Andy Griffith was 86. He starred as Sheriff Andy Taylor of Mayberry on The Andy Griffith Show and later on Matlock, a show super popular with Abe Simpson's crew.
Here's Andy Griffith vs. The Patriot Act. He was always awfully sensible.
Nora Ephron was 71. She was the Oscar-nominated director and author best known for writing When Harry Met Sally, Sleepless in Seattle and Julie & Julia.
Henry Hill was 69. Martin Scorsese’s 1990 movie “Goodfellas,” starring Ray Liotta as Hill, chronicled his blood-spattered rise in the underworld, the 1978 Lufthansa heist at Kennedy Airport, his descent into the world of drugs and his eventual arrest.
Hill testified against his former associates to avoid a possible execution by his crew or going to prison for his crimes before entering the U.S. Marshals' Witness Protection Program in 1980. His testimony led to 50 convictions.

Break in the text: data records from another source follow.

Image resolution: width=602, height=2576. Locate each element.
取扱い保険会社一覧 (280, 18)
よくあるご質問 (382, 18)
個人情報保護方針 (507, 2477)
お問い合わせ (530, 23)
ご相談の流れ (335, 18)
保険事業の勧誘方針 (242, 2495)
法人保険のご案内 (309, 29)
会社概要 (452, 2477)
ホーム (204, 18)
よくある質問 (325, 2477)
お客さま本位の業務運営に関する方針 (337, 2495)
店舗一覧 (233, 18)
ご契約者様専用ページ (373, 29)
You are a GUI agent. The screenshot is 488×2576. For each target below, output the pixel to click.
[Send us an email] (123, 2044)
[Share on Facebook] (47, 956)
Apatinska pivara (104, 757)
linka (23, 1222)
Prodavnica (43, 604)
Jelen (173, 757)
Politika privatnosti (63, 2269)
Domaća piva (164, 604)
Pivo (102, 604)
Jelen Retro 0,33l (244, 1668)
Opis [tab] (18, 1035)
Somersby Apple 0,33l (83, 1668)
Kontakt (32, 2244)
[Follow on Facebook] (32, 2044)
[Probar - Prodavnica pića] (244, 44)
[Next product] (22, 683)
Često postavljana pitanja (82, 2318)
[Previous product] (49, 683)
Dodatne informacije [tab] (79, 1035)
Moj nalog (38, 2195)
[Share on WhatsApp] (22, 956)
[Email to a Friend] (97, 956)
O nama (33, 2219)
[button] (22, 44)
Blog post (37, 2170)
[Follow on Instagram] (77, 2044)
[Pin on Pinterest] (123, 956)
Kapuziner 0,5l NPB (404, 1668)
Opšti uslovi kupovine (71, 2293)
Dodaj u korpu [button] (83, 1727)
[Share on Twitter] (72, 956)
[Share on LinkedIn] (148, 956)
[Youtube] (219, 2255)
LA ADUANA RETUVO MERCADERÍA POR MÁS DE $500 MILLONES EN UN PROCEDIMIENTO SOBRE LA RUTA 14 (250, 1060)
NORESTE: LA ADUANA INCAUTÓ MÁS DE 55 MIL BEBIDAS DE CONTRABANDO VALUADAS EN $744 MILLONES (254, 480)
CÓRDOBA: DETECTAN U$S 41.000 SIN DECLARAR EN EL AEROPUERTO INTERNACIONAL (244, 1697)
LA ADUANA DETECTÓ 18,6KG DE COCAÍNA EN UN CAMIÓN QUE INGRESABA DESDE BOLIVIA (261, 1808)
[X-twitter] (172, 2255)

When I last assembled a list of my favourite movies of all-time, about six years ago, Goodfellas was #2.
Ray Bradbury was 91. He was the author of more than 27 novels and story collections, most famously “The Martian Chronicles,” “Fahrenheit 451,” “Dandelion Wine” and “Something Wicked This Way Comes”, and more than 600 short stories.
Richard Dawson was 79. He was the wisecracking British entertainer who was among the schemers in the 1960s sitcom Hogan's Heroes and a decade later began kissing thousands of female contestants as host of the game show Family Feud.
Jim Unger was 75. He was the Canadian cartoonist best known for his syndicated comic strip Herman which ran for eighteen years in 600 newspapers in 25 countries.
Herman was always one of my favourites.
Robin Gibb was 62. He was the singer and songwriter best known as a member of the Bee Gees, co-founded with his twin brother Maurice and older brother Barry.
Donna Summer was 63. She was the Queen of Disco, known for such hits as "Last Dance," "Love to Love You Baby," "I Feel Love," "Bad Girls" and "Hot Stuff."
Vidal Sassoon was 84. He was a widely recognized British hairdresser, credited with creating a simple geometric, "Bauhaus-inspired" hair style, also called the bob.
I only know his name because of ads like this and couldn't be escaped in the 80s.
Maurice Sendak was 83. He was the children's book author and illustrator who saw the sometimes-dark side of childhood in books like "Where the Wild Things Are" and "In the Night Kitchen."